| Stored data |

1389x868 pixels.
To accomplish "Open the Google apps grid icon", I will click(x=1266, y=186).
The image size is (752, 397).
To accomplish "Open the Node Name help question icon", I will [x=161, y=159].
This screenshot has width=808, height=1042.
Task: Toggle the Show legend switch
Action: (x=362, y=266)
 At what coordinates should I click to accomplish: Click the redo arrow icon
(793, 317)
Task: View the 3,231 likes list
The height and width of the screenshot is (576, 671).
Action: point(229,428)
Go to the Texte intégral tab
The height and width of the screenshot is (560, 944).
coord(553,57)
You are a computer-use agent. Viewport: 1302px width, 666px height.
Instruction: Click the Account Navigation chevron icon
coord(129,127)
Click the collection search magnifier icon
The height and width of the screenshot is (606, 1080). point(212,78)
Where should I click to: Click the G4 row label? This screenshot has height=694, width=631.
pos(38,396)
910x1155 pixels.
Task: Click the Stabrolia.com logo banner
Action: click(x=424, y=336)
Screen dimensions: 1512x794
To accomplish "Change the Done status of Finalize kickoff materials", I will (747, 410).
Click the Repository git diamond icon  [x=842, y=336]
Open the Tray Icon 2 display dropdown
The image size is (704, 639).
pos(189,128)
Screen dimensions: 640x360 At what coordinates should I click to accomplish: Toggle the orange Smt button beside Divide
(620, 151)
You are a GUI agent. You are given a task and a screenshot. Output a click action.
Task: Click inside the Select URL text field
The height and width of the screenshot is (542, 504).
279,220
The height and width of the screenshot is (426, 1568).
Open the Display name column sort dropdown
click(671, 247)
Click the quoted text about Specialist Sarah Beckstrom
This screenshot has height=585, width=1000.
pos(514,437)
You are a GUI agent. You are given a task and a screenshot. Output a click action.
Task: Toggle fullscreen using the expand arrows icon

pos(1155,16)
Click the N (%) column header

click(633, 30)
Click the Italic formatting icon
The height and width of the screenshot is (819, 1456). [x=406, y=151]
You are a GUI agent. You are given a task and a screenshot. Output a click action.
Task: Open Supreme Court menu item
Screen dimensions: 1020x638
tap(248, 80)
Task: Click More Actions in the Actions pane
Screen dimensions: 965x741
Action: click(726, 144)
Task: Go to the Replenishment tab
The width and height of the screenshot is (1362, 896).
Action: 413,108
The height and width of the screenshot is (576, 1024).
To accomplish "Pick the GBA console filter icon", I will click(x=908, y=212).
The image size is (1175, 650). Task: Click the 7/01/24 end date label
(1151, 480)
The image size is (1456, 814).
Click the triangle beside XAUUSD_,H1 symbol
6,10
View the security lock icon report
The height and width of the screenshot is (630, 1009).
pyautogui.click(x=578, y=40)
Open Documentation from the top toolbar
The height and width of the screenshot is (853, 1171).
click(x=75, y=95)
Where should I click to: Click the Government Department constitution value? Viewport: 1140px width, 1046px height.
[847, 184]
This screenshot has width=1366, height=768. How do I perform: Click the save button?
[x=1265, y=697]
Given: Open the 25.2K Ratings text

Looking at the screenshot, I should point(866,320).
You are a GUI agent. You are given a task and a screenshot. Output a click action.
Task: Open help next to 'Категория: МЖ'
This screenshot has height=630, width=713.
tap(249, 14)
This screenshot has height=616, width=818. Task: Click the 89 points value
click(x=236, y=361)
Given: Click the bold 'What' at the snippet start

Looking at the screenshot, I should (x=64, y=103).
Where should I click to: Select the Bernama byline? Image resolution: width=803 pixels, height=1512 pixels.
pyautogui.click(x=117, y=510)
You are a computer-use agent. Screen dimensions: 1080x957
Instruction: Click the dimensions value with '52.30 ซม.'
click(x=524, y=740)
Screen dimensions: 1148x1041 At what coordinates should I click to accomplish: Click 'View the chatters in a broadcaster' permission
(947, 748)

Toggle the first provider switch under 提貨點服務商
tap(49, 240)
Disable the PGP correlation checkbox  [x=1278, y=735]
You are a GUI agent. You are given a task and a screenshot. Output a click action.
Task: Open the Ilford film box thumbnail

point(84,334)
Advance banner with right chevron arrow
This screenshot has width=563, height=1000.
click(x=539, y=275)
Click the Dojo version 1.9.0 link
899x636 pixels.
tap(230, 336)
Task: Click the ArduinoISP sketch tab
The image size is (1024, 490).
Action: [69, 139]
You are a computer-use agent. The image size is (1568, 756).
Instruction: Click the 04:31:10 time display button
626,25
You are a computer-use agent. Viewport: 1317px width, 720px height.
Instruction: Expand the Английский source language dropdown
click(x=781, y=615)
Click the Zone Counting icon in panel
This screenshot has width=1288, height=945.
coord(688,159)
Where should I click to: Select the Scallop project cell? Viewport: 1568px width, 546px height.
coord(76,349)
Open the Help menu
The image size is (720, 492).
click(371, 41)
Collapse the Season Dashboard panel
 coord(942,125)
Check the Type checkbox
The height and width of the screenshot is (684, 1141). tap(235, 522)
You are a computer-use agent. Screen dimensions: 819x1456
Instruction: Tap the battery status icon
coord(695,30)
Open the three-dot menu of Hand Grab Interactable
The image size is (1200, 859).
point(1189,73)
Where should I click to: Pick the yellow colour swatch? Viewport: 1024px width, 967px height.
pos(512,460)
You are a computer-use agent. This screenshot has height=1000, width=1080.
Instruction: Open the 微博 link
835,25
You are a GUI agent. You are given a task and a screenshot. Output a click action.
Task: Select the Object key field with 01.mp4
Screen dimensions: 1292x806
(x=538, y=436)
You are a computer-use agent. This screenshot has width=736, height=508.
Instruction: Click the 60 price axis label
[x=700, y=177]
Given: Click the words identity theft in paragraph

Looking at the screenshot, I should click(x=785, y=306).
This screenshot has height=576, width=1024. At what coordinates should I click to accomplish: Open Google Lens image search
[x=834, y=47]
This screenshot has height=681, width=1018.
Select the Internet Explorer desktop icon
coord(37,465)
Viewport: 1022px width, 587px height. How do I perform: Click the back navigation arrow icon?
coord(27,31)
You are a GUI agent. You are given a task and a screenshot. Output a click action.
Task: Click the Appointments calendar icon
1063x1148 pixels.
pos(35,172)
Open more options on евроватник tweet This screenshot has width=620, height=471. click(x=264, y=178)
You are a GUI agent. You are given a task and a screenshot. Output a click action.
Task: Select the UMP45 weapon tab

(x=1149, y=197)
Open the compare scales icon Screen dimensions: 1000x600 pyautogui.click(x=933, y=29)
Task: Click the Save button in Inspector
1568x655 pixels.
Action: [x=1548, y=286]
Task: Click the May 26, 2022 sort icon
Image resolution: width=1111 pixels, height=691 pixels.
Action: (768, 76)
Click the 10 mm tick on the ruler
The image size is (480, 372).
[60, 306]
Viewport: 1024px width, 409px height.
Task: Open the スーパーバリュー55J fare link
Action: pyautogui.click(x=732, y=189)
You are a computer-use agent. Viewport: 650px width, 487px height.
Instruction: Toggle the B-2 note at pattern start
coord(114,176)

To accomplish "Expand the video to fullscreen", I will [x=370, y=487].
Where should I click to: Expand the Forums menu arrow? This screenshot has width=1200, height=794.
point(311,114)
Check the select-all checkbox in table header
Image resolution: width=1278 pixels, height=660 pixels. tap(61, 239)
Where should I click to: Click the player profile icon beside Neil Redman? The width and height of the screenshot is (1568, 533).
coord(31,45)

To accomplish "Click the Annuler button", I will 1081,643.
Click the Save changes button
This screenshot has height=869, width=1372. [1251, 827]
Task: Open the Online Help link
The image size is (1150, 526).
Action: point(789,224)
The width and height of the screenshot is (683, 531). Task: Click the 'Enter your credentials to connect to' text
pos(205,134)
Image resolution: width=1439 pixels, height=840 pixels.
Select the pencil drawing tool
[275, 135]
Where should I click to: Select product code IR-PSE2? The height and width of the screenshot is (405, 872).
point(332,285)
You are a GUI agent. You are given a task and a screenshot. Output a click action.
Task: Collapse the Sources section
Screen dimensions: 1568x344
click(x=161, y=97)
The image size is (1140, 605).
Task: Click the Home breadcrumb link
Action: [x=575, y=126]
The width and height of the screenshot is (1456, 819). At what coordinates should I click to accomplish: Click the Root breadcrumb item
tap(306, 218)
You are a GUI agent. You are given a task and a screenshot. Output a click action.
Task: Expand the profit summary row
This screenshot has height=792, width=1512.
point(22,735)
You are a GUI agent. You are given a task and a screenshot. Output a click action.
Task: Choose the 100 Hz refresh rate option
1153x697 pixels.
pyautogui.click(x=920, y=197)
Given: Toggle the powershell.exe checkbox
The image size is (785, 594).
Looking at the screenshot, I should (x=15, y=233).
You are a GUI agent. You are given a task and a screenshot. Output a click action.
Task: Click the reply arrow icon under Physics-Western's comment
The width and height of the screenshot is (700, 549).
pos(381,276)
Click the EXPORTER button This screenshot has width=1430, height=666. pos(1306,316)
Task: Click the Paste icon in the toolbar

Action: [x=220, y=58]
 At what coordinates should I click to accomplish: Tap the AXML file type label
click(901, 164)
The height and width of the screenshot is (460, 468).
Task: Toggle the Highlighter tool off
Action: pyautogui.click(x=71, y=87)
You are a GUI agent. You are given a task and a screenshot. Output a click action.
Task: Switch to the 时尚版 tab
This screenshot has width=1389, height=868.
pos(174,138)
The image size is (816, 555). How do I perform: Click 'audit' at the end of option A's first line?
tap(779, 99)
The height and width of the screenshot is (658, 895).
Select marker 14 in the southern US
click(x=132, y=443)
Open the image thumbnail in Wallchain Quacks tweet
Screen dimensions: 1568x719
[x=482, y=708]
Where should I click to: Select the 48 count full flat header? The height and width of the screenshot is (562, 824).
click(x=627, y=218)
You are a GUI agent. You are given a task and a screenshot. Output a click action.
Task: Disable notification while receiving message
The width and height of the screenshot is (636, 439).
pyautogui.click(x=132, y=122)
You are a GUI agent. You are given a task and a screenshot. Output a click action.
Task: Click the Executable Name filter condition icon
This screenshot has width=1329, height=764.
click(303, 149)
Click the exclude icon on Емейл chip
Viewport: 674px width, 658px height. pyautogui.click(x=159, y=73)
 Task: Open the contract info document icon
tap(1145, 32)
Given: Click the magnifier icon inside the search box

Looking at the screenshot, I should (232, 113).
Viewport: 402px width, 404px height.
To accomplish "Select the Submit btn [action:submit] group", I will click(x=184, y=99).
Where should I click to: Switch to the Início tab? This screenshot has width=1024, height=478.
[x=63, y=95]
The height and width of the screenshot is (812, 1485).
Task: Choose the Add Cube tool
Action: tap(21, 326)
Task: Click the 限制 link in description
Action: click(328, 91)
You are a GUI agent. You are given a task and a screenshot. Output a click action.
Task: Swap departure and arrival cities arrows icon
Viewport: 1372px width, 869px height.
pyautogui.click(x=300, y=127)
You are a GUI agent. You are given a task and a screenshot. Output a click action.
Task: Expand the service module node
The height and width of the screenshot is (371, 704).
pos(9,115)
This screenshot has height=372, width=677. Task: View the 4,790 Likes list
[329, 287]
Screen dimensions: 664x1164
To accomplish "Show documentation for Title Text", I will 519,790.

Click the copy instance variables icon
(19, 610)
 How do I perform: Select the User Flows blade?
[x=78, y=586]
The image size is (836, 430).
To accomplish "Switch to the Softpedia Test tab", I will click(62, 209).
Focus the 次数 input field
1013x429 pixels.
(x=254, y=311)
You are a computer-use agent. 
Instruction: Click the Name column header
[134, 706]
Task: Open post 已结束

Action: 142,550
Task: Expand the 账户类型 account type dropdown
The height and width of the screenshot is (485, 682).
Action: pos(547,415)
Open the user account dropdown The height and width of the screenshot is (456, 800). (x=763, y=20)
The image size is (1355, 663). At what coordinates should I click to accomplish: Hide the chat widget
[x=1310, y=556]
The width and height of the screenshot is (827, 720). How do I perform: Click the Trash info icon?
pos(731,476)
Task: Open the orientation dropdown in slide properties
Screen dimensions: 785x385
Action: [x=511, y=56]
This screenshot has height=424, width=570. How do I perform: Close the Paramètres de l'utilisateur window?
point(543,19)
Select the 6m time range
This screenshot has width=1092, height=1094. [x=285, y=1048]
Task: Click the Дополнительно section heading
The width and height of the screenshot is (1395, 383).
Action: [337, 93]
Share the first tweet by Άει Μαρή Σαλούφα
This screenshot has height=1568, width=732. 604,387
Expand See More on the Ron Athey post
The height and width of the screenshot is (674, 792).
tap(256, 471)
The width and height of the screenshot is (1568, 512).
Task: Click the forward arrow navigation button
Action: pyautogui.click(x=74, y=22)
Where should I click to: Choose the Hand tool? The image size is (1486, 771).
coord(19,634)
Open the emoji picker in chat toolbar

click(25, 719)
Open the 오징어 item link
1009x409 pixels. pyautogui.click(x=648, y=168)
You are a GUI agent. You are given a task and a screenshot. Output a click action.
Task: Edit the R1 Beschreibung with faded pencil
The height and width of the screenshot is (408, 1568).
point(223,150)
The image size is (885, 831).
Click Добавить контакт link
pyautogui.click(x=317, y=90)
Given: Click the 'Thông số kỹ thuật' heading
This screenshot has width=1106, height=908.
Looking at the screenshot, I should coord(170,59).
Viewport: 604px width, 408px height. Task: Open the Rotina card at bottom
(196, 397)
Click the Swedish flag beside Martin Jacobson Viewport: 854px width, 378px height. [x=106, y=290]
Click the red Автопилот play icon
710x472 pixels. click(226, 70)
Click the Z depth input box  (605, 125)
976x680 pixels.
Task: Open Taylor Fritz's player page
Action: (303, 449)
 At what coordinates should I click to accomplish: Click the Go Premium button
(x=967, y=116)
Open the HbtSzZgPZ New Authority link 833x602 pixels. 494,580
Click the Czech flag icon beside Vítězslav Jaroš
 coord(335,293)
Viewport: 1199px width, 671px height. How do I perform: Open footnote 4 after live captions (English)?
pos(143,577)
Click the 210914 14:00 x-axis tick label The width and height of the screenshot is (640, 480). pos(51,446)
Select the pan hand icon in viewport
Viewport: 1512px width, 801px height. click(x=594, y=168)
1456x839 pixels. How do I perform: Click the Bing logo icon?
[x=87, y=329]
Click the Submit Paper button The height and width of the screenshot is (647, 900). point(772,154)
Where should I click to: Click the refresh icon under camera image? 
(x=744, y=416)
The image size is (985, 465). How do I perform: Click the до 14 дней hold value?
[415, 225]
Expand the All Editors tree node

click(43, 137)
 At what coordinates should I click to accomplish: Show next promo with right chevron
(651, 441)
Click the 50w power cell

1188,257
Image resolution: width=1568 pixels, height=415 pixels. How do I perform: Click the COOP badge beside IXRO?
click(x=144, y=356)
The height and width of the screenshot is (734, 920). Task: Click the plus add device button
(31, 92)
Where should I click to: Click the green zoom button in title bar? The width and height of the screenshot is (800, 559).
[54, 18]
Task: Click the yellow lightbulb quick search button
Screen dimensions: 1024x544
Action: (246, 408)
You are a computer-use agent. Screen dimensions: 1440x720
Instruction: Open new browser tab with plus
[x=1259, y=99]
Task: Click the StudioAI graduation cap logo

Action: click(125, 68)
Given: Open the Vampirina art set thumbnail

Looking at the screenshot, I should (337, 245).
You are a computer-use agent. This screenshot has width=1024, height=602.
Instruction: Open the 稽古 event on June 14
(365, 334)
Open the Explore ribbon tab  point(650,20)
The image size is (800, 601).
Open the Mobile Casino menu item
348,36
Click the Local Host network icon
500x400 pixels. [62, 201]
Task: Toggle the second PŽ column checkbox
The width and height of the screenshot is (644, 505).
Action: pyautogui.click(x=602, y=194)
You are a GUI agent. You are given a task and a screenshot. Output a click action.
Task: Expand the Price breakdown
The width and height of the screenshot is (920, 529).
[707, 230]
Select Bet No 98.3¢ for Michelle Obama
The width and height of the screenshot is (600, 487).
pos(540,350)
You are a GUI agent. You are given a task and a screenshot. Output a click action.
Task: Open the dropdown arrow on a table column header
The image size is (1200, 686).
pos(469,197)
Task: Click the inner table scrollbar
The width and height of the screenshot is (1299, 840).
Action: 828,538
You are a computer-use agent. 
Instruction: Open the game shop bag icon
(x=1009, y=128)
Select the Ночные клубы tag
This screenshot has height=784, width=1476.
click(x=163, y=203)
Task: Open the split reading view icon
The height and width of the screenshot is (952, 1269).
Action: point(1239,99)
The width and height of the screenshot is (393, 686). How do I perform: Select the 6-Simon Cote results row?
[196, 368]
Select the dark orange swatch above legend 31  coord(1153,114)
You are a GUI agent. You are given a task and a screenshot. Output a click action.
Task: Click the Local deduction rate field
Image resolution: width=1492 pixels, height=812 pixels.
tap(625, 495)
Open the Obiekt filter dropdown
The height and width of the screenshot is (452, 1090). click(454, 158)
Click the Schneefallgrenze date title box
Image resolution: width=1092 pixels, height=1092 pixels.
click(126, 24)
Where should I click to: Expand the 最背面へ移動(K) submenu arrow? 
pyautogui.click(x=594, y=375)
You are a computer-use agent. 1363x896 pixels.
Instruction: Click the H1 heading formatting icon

| Your goal |
Take the lines above from the first through the one containing "Click the quoted" and reproduce them exactly; include nothing else.

| Answer below |
1389x868 pixels.
To accomplish "Open the Google apps grid icon", I will click(x=1266, y=186).
The image size is (752, 397).
To accomplish "Open the Node Name help question icon", I will [x=161, y=159].
This screenshot has width=808, height=1042.
Task: Toggle the Show legend switch
Action: (x=362, y=266)
 At what coordinates should I click to accomplish: Click the redo arrow icon
(793, 317)
Task: View the 3,231 likes list
The height and width of the screenshot is (576, 671).
Action: point(229,428)
Go to the Texte intégral tab
The height and width of the screenshot is (560, 944).
coord(553,57)
You are a computer-use agent. Viewport: 1302px width, 666px height.
Instruction: Click the Account Navigation chevron icon
coord(129,127)
Click the collection search magnifier icon
The height and width of the screenshot is (606, 1080). point(212,78)
Where should I click to: Click the G4 row label? This screenshot has height=694, width=631.
pos(38,396)
910x1155 pixels.
Task: Click the Stabrolia.com logo banner
Action: click(x=424, y=336)
Screen dimensions: 1512x794
To accomplish "Change the Done status of Finalize kickoff materials", I will (747, 410).
Click the Repository git diamond icon  [x=842, y=336]
Open the Tray Icon 2 display dropdown
The image size is (704, 639).
pos(189,128)
Screen dimensions: 640x360 At what coordinates should I click to accomplish: Toggle the orange Smt button beside Divide
(620, 151)
You are a GUI agent. You are given a task and a screenshot. Output a click action.
Task: Click inside the Select URL text field
The height and width of the screenshot is (542, 504).
279,220
The height and width of the screenshot is (426, 1568).
Open the Display name column sort dropdown
click(671, 247)
Click the quoted text about Specialist Sarah Beckstrom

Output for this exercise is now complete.